## [Activity]
All records below must be retyped exactly.

*** Study material Section Begins ***

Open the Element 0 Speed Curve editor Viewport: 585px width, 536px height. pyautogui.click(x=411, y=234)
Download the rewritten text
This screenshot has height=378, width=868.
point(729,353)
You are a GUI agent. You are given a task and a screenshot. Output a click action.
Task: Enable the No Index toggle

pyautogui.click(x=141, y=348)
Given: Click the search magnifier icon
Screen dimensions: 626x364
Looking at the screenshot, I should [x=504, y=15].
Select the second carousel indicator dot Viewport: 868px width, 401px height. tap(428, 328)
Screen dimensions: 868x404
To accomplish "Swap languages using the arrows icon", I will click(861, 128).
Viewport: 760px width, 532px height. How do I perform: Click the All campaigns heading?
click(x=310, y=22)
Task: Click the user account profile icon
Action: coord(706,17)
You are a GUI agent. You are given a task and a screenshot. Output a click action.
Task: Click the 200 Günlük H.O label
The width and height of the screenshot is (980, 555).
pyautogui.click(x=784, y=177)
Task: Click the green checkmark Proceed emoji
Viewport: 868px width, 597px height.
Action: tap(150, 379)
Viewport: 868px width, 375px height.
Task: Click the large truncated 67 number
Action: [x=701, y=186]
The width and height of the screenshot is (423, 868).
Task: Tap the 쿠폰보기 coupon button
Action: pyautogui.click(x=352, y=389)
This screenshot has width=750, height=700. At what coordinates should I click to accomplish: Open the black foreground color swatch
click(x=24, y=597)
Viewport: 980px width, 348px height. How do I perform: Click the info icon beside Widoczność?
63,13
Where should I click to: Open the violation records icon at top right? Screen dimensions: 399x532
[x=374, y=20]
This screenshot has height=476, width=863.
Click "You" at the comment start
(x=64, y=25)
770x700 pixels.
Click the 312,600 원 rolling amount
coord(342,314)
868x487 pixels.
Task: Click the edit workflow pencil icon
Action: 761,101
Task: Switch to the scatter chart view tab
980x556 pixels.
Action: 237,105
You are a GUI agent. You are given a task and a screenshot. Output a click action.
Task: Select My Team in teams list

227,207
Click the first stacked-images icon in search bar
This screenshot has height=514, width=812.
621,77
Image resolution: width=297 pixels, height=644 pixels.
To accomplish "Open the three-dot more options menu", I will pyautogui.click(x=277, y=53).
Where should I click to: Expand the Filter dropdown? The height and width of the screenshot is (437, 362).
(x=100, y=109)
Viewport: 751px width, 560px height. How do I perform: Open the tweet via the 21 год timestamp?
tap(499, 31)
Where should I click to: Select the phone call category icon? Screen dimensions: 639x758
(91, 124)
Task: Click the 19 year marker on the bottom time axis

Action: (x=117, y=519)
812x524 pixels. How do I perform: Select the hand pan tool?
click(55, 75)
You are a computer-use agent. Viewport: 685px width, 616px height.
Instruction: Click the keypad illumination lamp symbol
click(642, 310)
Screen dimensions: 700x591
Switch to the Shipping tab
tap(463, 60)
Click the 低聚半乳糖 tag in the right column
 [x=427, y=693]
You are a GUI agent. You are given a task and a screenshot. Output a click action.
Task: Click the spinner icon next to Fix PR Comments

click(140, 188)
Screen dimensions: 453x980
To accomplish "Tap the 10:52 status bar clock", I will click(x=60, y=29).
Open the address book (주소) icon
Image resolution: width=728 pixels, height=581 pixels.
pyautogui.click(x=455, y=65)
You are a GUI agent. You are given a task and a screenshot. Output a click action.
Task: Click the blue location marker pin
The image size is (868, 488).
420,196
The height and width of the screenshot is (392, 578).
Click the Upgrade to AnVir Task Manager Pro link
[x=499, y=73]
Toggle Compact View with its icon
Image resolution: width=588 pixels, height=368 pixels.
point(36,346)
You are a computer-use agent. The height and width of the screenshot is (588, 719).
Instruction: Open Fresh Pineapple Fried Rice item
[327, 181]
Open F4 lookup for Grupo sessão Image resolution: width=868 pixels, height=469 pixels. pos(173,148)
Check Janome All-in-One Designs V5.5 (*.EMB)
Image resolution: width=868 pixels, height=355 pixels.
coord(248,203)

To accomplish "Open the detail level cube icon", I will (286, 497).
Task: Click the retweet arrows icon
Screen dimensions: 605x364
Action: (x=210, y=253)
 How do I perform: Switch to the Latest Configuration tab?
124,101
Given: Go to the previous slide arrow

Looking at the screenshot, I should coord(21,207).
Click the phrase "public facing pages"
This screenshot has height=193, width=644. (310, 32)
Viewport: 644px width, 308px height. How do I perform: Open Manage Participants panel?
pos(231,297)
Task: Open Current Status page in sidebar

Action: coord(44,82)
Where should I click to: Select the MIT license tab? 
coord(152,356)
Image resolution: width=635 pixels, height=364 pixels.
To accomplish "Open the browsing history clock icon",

*** Study material Section Ends ***

## [Answer space]
Open the Element 0 Speed Curve editor Viewport: 585px width, 536px height. pyautogui.click(x=411, y=234)
Download the rewritten text
This screenshot has height=378, width=868.
point(729,353)
You are a GUI agent. You are given a task and a screenshot. Output a click action.
Task: Enable the No Index toggle

pyautogui.click(x=141, y=348)
Given: Click the search magnifier icon
Screen dimensions: 626x364
Looking at the screenshot, I should [x=504, y=15].
Select the second carousel indicator dot Viewport: 868px width, 401px height. tap(428, 328)
Screen dimensions: 868x404
To accomplish "Swap languages using the arrows icon", I will click(861, 128).
Viewport: 760px width, 532px height. How do I perform: Click the All campaigns heading?
click(x=310, y=22)
Task: Click the user account profile icon
Action: coord(706,17)
You are a GUI agent. You are given a task and a screenshot. Output a click action.
Task: Click the 200 Günlük H.O label
The width and height of the screenshot is (980, 555).
pyautogui.click(x=784, y=177)
Task: Click the green checkmark Proceed emoji
Viewport: 868px width, 597px height.
Action: tap(150, 379)
Viewport: 868px width, 375px height.
Task: Click the large truncated 67 number
Action: [x=701, y=186]
The width and height of the screenshot is (423, 868).
Task: Tap the 쿠폰보기 coupon button
Action: pyautogui.click(x=352, y=389)
This screenshot has width=750, height=700. At what coordinates should I click to accomplish: Open the black foreground color swatch
click(x=24, y=597)
Viewport: 980px width, 348px height. How do I perform: Click the info icon beside Widoczność?
63,13
Where should I click to: Open the violation records icon at top right? Screen dimensions: 399x532
[x=374, y=20]
This screenshot has height=476, width=863.
Click "You" at the comment start
(x=64, y=25)
770x700 pixels.
Click the 312,600 원 rolling amount
coord(342,314)
868x487 pixels.
Task: Click the edit workflow pencil icon
Action: 761,101
Task: Switch to the scatter chart view tab
980x556 pixels.
Action: 237,105
You are a GUI agent. You are given a task and a screenshot. Output a click action.
Task: Select My Team in teams list

227,207
Click the first stacked-images icon in search bar
This screenshot has height=514, width=812.
621,77
Image resolution: width=297 pixels, height=644 pixels.
To accomplish "Open the three-dot more options menu", I will pyautogui.click(x=277, y=53).
Where should I click to: Expand the Filter dropdown? The height and width of the screenshot is (437, 362).
(x=100, y=109)
Viewport: 751px width, 560px height. How do I perform: Open the tweet via the 21 год timestamp?
tap(499, 31)
Where should I click to: Select the phone call category icon? Screen dimensions: 639x758
(91, 124)
Task: Click the 19 year marker on the bottom time axis

Action: (x=117, y=519)
812x524 pixels. How do I perform: Select the hand pan tool?
click(55, 75)
You are a computer-use agent. Viewport: 685px width, 616px height.
Instruction: Click the keypad illumination lamp symbol
click(642, 310)
Screen dimensions: 700x591
Switch to the Shipping tab
tap(463, 60)
Click the 低聚半乳糖 tag in the right column
 [x=427, y=693]
You are a GUI agent. You are given a task and a screenshot. Output a click action.
Task: Click the spinner icon next to Fix PR Comments

click(140, 188)
Screen dimensions: 453x980
To accomplish "Tap the 10:52 status bar clock", I will click(x=60, y=29).
Open the address book (주소) icon
Image resolution: width=728 pixels, height=581 pixels.
pyautogui.click(x=455, y=65)
You are a GUI agent. You are given a task and a screenshot. Output a click action.
Task: Click the blue location marker pin
The image size is (868, 488).
420,196
The height and width of the screenshot is (392, 578).
Click the Upgrade to AnVir Task Manager Pro link
[x=499, y=73]
Toggle Compact View with its icon
Image resolution: width=588 pixels, height=368 pixels.
point(36,346)
You are a computer-use agent. The height and width of the screenshot is (588, 719).
Instruction: Open Fresh Pineapple Fried Rice item
[327, 181]
Open F4 lookup for Grupo sessão Image resolution: width=868 pixels, height=469 pixels. pos(173,148)
Check Janome All-in-One Designs V5.5 (*.EMB)
Image resolution: width=868 pixels, height=355 pixels.
coord(248,203)

To accomplish "Open the detail level cube icon", I will (286, 497).
Task: Click the retweet arrows icon
Screen dimensions: 605x364
Action: (x=210, y=253)
 How do I perform: Switch to the Latest Configuration tab?
124,101
Given: Go to the previous slide arrow

Looking at the screenshot, I should coord(21,207).
Click the phrase "public facing pages"
This screenshot has height=193, width=644. (310, 32)
Viewport: 644px width, 308px height. How do I perform: Open Manage Participants panel?
pos(231,297)
Task: Open Current Status page in sidebar

Action: coord(44,82)
Where should I click to: Select the MIT license tab? 
coord(152,356)
Image resolution: width=635 pixels, height=364 pixels.
To accomplish "Open the browsing history clock icon",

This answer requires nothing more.